The count looked at the old man with the faintest hint of a smile. “I think, Monsieur l’Abbé, we understand one another.” The abbé blushed.

Whether the Count developed a tolerance of mutton chops the story does not tell but its moral is plain. Do not yearn for partridge — or for Mouton — every night.

In Australia today there are any number of good sound wines (dare one call them mutton chop wines?) which are available for a modest outlay if you take the trouble to shop around. From observation, though not from experience, I know that there are lots of wines even more moderately priced and put up in what appears to be discarded shoe boxes. These I have not tried, for there is a limit to those modern customs to which an old man can adjust himself.

This brings to mind a strange feature of drinking habits in Australia today. Putting wine into bottles and properly corking it is not a cheap process. Its purpose is to hold the wine until it has been given the chance to display itself adorned in the garments of maturity in place of the pinafore of childhood — let us say, just as a rule of thumb, three years for white wine and seven for red. Only then does well made wine have a chance of showing its worth.

Wine must be given the opportunity to grow up; in spite of modern methods and inventions it cannot be made on Monday to be consumed on Tuesday; its inevitable rough edges and childish crudities may be smoothed over only with time. The time increases with the weight of the wine — little for a light dry white; more, much more for a full bodied red. So when you draw the cork after it has had hardly time to moisten you throw away all of the benefits of bottling. So called ‘freshness’, lauded by winemakers who want to quit their vintages quickly, is a virtue in unfermented fruit juices but it is no virtue in wine, whose caress most be matronly rather than virginal …

Wine and civilisation have ever walked hand in hand. Which is the elder of the two I have no means of knowing but it is certain that practically all the worthwhile values in life have been developed in the great winegrowing lands. Palestine and Greece, Italy and Spain, France and the Rhineland — what a breed of world-weary morons we would be without them! What have the wineless lands bequeathed to us? The wandering nomads of the untilled steppes were reduced to fermenting their mares’ milk into what they called koumiss (though I may not disparage a delight I have never known).
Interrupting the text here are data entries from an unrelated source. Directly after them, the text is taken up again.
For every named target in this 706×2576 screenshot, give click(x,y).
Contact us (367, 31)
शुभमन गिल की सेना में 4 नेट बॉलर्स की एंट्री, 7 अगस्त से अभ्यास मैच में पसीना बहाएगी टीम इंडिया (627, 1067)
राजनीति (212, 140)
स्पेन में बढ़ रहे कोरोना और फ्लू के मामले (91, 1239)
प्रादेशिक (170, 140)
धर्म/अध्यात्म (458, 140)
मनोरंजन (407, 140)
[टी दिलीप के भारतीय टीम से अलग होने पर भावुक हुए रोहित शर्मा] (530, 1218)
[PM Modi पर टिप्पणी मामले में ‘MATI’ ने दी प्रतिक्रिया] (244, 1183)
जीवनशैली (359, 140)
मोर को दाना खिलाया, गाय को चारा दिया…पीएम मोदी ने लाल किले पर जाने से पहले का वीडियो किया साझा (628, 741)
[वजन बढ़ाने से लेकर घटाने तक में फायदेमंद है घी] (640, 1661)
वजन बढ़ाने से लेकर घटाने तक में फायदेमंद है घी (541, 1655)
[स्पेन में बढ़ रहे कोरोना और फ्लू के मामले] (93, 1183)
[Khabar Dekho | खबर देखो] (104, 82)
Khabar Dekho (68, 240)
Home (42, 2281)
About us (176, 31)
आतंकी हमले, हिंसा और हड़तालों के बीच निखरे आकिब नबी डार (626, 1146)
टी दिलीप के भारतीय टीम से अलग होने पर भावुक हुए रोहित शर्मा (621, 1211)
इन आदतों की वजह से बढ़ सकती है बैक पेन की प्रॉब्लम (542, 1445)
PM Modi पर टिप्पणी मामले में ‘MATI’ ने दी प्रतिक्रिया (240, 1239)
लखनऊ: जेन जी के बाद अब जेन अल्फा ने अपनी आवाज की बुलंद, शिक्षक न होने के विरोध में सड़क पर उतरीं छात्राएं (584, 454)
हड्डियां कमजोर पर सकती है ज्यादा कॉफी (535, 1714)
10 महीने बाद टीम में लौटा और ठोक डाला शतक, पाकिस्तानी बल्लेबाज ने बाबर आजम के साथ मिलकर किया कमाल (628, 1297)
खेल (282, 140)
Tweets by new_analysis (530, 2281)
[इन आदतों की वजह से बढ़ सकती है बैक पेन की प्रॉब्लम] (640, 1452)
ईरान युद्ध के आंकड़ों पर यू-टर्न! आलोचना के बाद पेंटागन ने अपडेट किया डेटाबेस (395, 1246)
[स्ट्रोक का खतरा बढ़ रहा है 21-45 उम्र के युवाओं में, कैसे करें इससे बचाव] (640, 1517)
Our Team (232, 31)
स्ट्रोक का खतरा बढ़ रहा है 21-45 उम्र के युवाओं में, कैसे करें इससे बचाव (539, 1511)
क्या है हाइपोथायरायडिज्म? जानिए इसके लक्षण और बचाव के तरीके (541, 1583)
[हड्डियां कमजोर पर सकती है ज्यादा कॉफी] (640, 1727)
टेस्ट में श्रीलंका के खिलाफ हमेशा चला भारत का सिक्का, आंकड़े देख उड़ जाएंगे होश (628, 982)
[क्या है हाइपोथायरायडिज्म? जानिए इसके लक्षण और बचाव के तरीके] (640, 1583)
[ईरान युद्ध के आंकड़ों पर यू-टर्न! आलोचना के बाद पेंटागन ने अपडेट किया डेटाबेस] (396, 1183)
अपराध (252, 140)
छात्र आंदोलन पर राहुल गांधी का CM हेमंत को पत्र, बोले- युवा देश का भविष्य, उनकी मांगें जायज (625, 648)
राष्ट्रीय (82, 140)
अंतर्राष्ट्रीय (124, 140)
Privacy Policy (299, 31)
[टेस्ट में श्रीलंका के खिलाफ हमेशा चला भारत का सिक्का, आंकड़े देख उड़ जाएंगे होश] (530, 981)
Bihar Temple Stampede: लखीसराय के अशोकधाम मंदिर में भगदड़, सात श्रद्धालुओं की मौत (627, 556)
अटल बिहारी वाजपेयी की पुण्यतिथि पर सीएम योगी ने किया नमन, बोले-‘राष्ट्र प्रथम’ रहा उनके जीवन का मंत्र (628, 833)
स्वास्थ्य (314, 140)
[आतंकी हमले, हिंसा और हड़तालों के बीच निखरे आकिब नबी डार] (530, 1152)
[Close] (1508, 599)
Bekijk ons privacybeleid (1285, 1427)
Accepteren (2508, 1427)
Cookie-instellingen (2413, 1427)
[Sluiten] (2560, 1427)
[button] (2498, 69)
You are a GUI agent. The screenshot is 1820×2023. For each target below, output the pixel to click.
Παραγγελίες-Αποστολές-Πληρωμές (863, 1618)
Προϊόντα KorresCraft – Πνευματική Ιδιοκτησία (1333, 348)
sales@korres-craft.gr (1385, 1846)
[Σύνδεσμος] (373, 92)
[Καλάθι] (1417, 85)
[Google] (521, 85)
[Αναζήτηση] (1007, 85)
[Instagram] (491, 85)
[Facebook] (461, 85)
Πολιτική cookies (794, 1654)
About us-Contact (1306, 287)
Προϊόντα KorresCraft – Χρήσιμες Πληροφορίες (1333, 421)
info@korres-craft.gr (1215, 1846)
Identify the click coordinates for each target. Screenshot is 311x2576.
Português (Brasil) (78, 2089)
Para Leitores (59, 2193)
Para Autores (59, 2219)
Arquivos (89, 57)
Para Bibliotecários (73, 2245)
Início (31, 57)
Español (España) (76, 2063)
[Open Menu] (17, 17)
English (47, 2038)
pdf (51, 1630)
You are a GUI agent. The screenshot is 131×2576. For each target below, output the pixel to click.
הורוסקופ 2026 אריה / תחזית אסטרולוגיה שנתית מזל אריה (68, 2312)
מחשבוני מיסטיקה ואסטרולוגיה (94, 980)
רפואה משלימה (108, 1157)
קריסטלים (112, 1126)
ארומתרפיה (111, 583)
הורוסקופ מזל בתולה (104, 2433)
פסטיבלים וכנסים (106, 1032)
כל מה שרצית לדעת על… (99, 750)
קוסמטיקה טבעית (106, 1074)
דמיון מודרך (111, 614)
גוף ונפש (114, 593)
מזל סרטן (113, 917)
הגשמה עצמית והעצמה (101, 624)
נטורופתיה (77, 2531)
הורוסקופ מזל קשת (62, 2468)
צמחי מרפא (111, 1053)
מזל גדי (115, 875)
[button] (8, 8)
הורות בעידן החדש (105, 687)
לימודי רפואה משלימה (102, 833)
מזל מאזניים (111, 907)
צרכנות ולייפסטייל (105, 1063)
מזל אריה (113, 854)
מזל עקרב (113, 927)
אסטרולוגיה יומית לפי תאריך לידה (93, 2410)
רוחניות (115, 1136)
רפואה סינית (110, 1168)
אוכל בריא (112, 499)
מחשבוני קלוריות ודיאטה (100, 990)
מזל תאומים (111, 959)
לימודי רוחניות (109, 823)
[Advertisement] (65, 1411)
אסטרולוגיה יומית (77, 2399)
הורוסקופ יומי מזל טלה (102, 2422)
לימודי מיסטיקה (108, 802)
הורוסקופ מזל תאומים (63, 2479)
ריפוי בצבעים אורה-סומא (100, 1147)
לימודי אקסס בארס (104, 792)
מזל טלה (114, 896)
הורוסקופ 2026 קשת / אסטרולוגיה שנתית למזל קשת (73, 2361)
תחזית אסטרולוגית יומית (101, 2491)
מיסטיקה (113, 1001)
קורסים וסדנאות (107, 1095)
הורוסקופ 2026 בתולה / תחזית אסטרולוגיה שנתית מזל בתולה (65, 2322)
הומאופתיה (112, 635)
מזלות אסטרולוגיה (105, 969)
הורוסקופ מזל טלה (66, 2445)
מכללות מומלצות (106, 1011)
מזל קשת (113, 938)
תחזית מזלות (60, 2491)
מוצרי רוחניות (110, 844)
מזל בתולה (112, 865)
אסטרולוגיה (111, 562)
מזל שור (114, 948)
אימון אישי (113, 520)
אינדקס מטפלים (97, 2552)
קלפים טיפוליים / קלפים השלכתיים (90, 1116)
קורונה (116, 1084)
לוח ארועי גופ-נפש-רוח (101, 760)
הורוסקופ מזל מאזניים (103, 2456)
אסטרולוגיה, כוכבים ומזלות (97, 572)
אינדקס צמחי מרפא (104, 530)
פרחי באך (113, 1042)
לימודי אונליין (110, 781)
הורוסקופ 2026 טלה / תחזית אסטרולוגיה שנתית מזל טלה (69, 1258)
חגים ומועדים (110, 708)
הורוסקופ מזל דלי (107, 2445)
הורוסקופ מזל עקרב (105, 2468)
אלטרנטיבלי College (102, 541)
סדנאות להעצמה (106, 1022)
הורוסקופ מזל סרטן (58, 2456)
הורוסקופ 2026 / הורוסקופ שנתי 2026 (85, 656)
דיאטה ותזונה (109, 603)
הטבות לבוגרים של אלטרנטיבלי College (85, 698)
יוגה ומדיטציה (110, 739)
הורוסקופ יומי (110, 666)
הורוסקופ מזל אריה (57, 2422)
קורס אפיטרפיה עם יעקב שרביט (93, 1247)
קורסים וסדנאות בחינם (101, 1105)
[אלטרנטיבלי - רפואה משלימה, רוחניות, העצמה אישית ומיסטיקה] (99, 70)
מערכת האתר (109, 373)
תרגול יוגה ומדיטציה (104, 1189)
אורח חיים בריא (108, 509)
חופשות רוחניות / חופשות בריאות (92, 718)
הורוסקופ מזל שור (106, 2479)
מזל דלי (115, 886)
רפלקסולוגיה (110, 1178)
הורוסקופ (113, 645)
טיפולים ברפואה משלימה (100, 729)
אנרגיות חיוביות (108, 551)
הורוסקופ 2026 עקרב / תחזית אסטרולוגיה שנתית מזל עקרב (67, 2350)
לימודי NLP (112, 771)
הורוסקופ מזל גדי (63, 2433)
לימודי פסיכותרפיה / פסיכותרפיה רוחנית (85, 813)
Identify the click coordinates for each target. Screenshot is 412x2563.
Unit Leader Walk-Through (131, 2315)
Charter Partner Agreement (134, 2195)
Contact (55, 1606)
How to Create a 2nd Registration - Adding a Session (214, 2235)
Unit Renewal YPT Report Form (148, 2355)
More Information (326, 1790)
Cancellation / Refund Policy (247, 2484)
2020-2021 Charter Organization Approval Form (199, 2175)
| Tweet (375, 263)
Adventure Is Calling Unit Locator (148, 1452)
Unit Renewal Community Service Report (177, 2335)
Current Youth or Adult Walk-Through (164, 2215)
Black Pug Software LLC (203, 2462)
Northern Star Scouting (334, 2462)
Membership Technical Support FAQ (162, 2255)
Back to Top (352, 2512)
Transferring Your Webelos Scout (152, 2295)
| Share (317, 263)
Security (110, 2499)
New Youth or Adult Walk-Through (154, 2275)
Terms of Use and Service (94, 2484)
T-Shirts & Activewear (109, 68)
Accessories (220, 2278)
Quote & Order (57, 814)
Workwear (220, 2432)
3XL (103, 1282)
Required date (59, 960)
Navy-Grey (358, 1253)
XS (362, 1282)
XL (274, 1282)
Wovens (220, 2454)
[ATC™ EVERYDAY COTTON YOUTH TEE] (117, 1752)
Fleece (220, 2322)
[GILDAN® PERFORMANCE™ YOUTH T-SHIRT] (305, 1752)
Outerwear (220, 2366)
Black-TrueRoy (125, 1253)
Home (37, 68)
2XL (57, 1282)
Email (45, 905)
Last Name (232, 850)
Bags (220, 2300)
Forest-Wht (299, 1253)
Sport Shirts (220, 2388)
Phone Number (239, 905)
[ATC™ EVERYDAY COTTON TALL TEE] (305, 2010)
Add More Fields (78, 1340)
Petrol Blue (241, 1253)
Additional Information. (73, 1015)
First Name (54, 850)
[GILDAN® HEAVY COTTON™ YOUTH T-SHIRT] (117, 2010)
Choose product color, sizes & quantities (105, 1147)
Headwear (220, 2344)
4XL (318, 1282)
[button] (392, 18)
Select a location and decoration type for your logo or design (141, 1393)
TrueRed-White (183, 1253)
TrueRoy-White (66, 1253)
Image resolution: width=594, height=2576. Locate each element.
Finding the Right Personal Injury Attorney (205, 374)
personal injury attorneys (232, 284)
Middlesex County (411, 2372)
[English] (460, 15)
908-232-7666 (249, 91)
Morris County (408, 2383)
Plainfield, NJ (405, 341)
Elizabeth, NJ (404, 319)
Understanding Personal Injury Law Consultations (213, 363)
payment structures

The savage British Druid-ruled islanders could do no better than rob beehives to make mead, emerging fearfully a step or two from their smoky caves only when they gained the wit to grow barley and make beer, but sadly they lacked the skill to plant vines. They left us nothing. The Sandinavians scratched frost bitten fields for anything that might serve to make a coarse acqua vitae which after long centuries managed to inspire a few tormented playwrights and tremulous pianists. The desert-bred Saracens, perforce content with water, have left us only a few hints in architecture and the seductive charm of algebra. The Russians, when potatoes came over from Peru, could do no better than to turn them into soul-destroying vodka to provoke novels of harrowing gloom. What a sad, arid record have these vineless people to boast! How little they bequeathed to us to make the sentence of life more tolerable, let alone contributing to its fragile joy. What a pitiful contrast to the glory that was Greece and the grandeur that was Rome!

Wine is an intensely subjective, personal experience and one must curb any temptation to be opinionated and lay down laws about it. Having drunk wine, with nothing but good and gratitude, every day for sixty years I can feel only pity for those who have deprived themselves of one of the great consolations of life. But I repress any wish to rebuke, or instruct, their folly. (Where I have failed please judge with charity.)

Wine, either heavy or light, makes the most constant of good companions. It eases the loneliness which, whether we hear it clearly or not, is the background music to most people’s lives. Wine shapes and fits into our moods and talks with us, or at least whispers, but never quarrels, never rebukes our faults and errors. He was a wise man who once said that there are four things really worth cherishing in life — old friends to talk with, old books to read, old wood to burn and old wine to drink. The rest, he said, were not worth the pursuit.